By Julie Shapiro
Taxi drivers honked and traffic cops shouted Monday morning at the congested intersection of Albany St. and South End Ave.
One cab driver, heading away from the intersection, rolled down his window and leaned out to advise taxis heading in the opposite direction.
“You’ll have to turn around,” he yelled to the line of cabs that were brought to a standstill along Albany St.
The source of the chaos on Albany was one block north: Liberty St., a key artery for traffic into Battery Park City, was closed from West St. to South End Ave.
Monday was the first day of Liberty St.’s closure, scheduled to last for 30 days. The construction includes utility work related to the larger West St. promenade project. Surface work will raise the level of the road 3 ½ to 4 feet to match the elevation at the World Trade Center site, said Adam Levine, a State Department of Transportation spokesperson.

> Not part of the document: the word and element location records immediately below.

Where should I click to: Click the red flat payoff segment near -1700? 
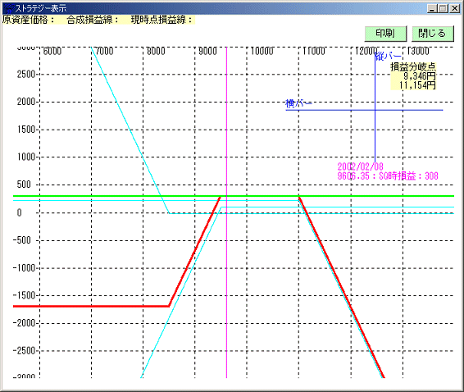(x=91, y=306)
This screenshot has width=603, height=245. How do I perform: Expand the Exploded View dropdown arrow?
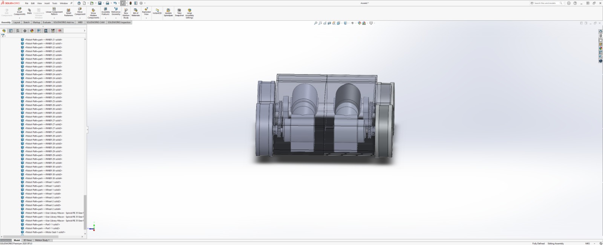tap(146, 18)
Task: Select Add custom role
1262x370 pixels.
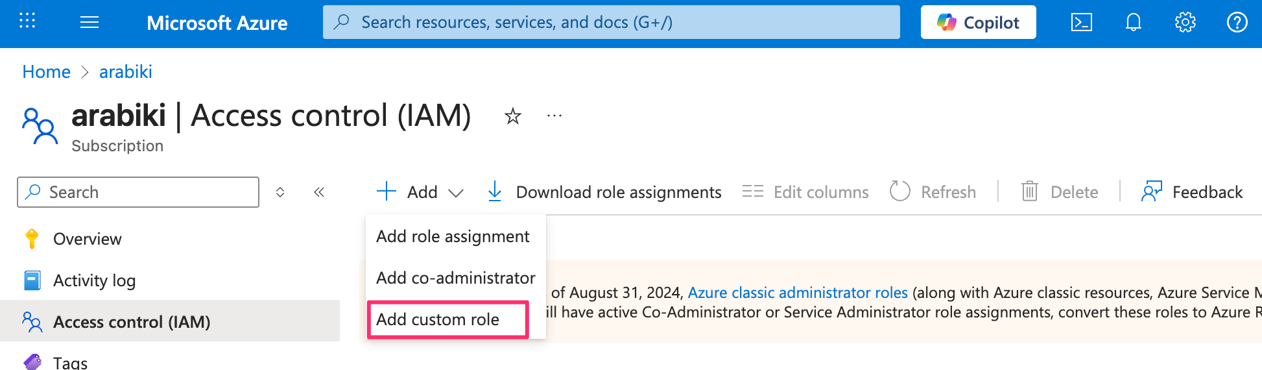Action: pos(438,319)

The backups on Albany St. started early Monday morning, said Dino Geangello, a security guard at the World Financial Center garage on Albany St. Cars and trucks waiting to get into the garage must undergo a security inspection, which slowed the traffic flow.
“It’s nuts, nuts, nuts,” Geangello said of the traffic. In his 14 years working at the garage, “it’s never been this bad,” he said.
Commuters and residents alike were inconvenienced by the closure.
Tahir Khan, who works in the World Financial Center at Dow Jones, drives in from White Plains each morning.
The traffic near Liberty St. is “the last thing you need in your commute,” he said. “It looks like a crazy mess.” Khan has grown used to traffic signs changing without notice, and can never be certain where he’ll be able to make a left turn or a U-turn.
“There’s no plan,” he said. “You never know — it’s just day to day.”
The bollards blocking off Liberty St. diverted buses onto Albany, including the M9, M20 and several school buses.
Albany is narrower than Liberty and so is less equipped to handle the increased traffic. With cars and trucks parked along the street, there is only room for one lane of traffic in each direction.
The D.O.T. promised that parking would be prohibited on the street, leaving room for four lanes of traffic. However, there were no signs or cones until Wednesday morning, leaving cars and trucks free to line the street earlier in the week.
Ironically, when the no parking signs appeared on Wednesday, they were affixed to cones that blocked off part of the street. So, even with the parking ban, the westbound side of Albany St. still only accommodated one lane of traffic.
Also, the D.O.T. scheduled traffic agents to supervise the intersection of Albany St. and South End Ave. from 7 a.m. to 8 p.m., but the workers arrived late Monday and Tuesday mornings, Levine acknowledged.
Tom Goodkind, a Gateway Plaza resident and C.B. 1 member, is not pleased with the project’s rocky start.
“They shut down our main street,” he said.
He is also skeptical that the work will finish on time.
“When you hear the state say six weeks, you can’t imagine it’ll actually be six weeks,” he said. “We’ve been through this before, and it can be longer.”
There is some confusion about the duration of the project. An announcement on the Lower Manhattan Construction Command Center’s Web site says the project will last 30 days but that buses will be diverted for six weeks. The Metropolitan Transit Authority decided on the six-week figure just to be safe, Levine said, but the D.O.T. still expects the project to last 30 days.
Goodkind and several other community members criticized the wording of the notice and Goodkind said the work sounded like an unnecessary inconvenience. After all that the Downtown community has been through, he said, D.O.T. should reconsider more disruptive construction.
“Disruptive” barely begins to describe Community Board 1 member Bill Love’s experience. Love, who lives in Gateway, awoke at 3 a.m. to the high-pitched beeping of trucks backing up at West and Liberty Sts.
“There’s been a lot of that lately — all hours of the night,” said Love, who lives on the 31st floor.
By the time the Liberty St. work drops off, the early-morning work at the World Trade Center starts up.
“It’s difficult to sleep soundly,” Love said.
There are no official “quiet hours” during which construction must cease, said Levine, of D.O.T. The truck backup alarms are a federal requirement, he added.
The Liberty St. utility work is part of the reconstruction of the West St. promenade, which began June 1 and will be completed by the end of 2009, according to the L.M.C.C.C. Web site. The project will restore West St. to eight lanes and modify landscaping and pedestrian bridges.